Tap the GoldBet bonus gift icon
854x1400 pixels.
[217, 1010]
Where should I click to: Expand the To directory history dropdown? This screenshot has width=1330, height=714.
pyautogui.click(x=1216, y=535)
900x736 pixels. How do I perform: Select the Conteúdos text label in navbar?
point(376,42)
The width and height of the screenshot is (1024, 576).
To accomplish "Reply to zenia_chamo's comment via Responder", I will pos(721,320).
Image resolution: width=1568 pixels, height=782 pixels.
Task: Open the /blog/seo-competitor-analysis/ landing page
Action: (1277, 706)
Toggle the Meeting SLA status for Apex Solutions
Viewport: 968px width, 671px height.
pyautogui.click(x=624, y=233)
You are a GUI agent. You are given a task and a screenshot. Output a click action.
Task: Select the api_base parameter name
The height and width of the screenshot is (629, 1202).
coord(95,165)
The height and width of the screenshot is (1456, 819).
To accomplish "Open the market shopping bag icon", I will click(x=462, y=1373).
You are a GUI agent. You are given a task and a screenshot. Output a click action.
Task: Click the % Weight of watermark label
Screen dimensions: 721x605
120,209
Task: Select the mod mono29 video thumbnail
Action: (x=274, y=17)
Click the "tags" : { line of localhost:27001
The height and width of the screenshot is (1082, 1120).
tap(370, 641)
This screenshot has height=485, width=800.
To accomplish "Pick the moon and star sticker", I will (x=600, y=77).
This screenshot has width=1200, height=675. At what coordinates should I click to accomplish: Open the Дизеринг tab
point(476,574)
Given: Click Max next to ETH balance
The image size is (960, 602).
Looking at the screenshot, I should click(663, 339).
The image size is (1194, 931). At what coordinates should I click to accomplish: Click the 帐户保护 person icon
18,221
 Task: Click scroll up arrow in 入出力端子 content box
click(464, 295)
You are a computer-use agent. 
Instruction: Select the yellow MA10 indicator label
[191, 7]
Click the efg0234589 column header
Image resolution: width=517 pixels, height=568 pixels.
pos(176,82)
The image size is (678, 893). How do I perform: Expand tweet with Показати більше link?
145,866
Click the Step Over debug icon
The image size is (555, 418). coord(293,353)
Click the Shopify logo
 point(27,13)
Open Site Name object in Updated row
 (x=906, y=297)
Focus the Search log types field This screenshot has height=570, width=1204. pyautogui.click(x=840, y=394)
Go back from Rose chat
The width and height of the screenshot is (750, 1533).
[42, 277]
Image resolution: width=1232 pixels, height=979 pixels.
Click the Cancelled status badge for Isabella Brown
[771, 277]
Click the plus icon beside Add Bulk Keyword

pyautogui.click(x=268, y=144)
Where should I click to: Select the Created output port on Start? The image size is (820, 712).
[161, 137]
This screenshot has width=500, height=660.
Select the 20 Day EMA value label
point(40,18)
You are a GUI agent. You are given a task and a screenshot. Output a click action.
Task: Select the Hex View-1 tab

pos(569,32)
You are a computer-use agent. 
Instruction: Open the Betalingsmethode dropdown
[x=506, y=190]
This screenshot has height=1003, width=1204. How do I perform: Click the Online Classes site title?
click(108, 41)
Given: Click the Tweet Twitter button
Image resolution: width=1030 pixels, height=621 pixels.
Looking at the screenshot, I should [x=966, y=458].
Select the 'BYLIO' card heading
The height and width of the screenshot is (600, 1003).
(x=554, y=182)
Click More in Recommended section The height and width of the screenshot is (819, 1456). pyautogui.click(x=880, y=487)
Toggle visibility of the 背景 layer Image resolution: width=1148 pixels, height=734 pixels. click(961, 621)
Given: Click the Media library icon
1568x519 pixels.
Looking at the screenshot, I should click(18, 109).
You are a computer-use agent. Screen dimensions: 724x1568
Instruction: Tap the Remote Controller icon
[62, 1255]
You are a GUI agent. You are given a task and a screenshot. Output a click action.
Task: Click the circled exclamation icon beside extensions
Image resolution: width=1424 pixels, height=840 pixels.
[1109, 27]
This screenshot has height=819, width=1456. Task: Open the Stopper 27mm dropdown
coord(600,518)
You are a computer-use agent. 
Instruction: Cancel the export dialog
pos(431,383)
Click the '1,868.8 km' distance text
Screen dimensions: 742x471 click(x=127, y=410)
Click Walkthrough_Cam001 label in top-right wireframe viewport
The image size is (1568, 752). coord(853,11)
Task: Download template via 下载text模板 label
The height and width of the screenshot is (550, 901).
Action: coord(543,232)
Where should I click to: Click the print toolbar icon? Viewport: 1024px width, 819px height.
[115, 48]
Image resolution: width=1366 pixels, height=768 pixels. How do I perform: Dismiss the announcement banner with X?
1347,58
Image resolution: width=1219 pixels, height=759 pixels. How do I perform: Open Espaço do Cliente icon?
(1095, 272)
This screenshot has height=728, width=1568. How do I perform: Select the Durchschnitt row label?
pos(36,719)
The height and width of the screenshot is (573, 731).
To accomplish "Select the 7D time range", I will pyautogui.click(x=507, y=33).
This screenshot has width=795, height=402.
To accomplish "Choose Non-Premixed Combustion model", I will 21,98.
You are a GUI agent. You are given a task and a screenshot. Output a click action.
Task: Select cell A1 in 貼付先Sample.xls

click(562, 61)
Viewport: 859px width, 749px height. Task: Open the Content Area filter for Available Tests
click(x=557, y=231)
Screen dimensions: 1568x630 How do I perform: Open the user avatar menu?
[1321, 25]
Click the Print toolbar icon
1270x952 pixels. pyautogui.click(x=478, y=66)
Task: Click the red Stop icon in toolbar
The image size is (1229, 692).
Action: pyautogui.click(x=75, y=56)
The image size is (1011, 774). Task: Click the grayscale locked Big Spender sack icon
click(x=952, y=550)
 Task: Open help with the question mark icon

--

* _Exercise description_
When you answer, repeat all of the material exactly as given.

* _Answer area_
Tap the GoldBet bonus gift icon
854x1400 pixels.
[217, 1010]
Where should I click to: Expand the To directory history dropdown? This screenshot has width=1330, height=714.
pyautogui.click(x=1216, y=535)
900x736 pixels. How do I perform: Select the Conteúdos text label in navbar?
point(376,42)
The width and height of the screenshot is (1024, 576).
To accomplish "Reply to zenia_chamo's comment via Responder", I will pos(721,320).
Image resolution: width=1568 pixels, height=782 pixels.
Task: Open the /blog/seo-competitor-analysis/ landing page
Action: (1277, 706)
Toggle the Meeting SLA status for Apex Solutions
Viewport: 968px width, 671px height.
pyautogui.click(x=624, y=233)
You are a GUI agent. You are given a task and a screenshot. Output a click action.
Task: Select the api_base parameter name
The height and width of the screenshot is (629, 1202).
coord(95,165)
The height and width of the screenshot is (1456, 819).
To accomplish "Open the market shopping bag icon", I will click(x=462, y=1373).
You are a GUI agent. You are given a task and a screenshot. Output a click action.
Task: Click the % Weight of watermark label
Screen dimensions: 721x605
120,209
Task: Select the mod mono29 video thumbnail
Action: (x=274, y=17)
Click the "tags" : { line of localhost:27001
The height and width of the screenshot is (1082, 1120).
tap(370, 641)
This screenshot has height=485, width=800.
To accomplish "Pick the moon and star sticker", I will (x=600, y=77).
This screenshot has width=1200, height=675. At what coordinates should I click to accomplish: Open the Дизеринг tab
point(476,574)
Given: Click Max next to ETH balance
The image size is (960, 602).
Looking at the screenshot, I should click(663, 339).
The image size is (1194, 931). At what coordinates should I click to accomplish: Click the 帐户保护 person icon
18,221
 Task: Click scroll up arrow in 入出力端子 content box
click(464, 295)
You are a computer-use agent. 
Instruction: Select the yellow MA10 indicator label
[191, 7]
Click the efg0234589 column header
Image resolution: width=517 pixels, height=568 pixels.
pos(176,82)
The image size is (678, 893). How do I perform: Expand tweet with Показати більше link?
145,866
Click the Step Over debug icon
The image size is (555, 418). coord(293,353)
Click the Shopify logo
 point(27,13)
Open Site Name object in Updated row
 (x=906, y=297)
Focus the Search log types field This screenshot has height=570, width=1204. pyautogui.click(x=840, y=394)
Go back from Rose chat
The width and height of the screenshot is (750, 1533).
[42, 277]
Image resolution: width=1232 pixels, height=979 pixels.
Click the Cancelled status badge for Isabella Brown
[771, 277]
Click the plus icon beside Add Bulk Keyword

pyautogui.click(x=268, y=144)
Where should I click to: Select the Created output port on Start? The image size is (820, 712).
[161, 137]
This screenshot has width=500, height=660.
Select the 20 Day EMA value label
point(40,18)
You are a GUI agent. You are given a task and a screenshot. Output a click action.
Task: Select the Hex View-1 tab

pos(569,32)
You are a computer-use agent. 
Instruction: Open the Betalingsmethode dropdown
[x=506, y=190]
This screenshot has height=1003, width=1204. How do I perform: Click the Online Classes site title?
click(108, 41)
Given: Click the Tweet Twitter button
Image resolution: width=1030 pixels, height=621 pixels.
Looking at the screenshot, I should [x=966, y=458].
Select the 'BYLIO' card heading
The height and width of the screenshot is (600, 1003).
(x=554, y=182)
Click More in Recommended section The height and width of the screenshot is (819, 1456). pyautogui.click(x=880, y=487)
Toggle visibility of the 背景 layer Image resolution: width=1148 pixels, height=734 pixels. click(961, 621)
Given: Click the Media library icon
1568x519 pixels.
Looking at the screenshot, I should click(18, 109).
You are a computer-use agent. Screen dimensions: 724x1568
Instruction: Tap the Remote Controller icon
[62, 1255]
You are a GUI agent. You are given a task and a screenshot. Output a click action.
Task: Click the circled exclamation icon beside extensions
Image resolution: width=1424 pixels, height=840 pixels.
[1109, 27]
This screenshot has height=819, width=1456. Task: Open the Stopper 27mm dropdown
coord(600,518)
You are a computer-use agent. 
Instruction: Cancel the export dialog
pos(431,383)
Click the '1,868.8 km' distance text
Screen dimensions: 742x471 click(x=127, y=410)
Click Walkthrough_Cam001 label in top-right wireframe viewport
The image size is (1568, 752). coord(853,11)
Task: Download template via 下载text模板 label
The height and width of the screenshot is (550, 901).
Action: coord(543,232)
Where should I click to: Click the print toolbar icon? Viewport: 1024px width, 819px height.
[115, 48]
Image resolution: width=1366 pixels, height=768 pixels. How do I perform: Dismiss the announcement banner with X?
1347,58
Image resolution: width=1219 pixels, height=759 pixels. How do I perform: Open Espaço do Cliente icon?
(1095, 272)
This screenshot has height=728, width=1568. How do I perform: Select the Durchschnitt row label?
pos(36,719)
The height and width of the screenshot is (573, 731).
To accomplish "Select the 7D time range", I will pyautogui.click(x=507, y=33).
This screenshot has width=795, height=402.
To accomplish "Choose Non-Premixed Combustion model", I will 21,98.
You are a GUI agent. You are given a task and a screenshot. Output a click action.
Task: Select cell A1 in 貼付先Sample.xls

click(562, 61)
Viewport: 859px width, 749px height. Task: Open the Content Area filter for Available Tests
click(x=557, y=231)
Screen dimensions: 1568x630 How do I perform: Open the user avatar menu?
[1321, 25]
Click the Print toolbar icon
1270x952 pixels. pyautogui.click(x=478, y=66)
Task: Click the red Stop icon in toolbar
The image size is (1229, 692).
Action: pyautogui.click(x=75, y=56)
The image size is (1011, 774). Task: Click the grayscale locked Big Spender sack icon
click(x=952, y=550)
 Task: Open help with the question mark icon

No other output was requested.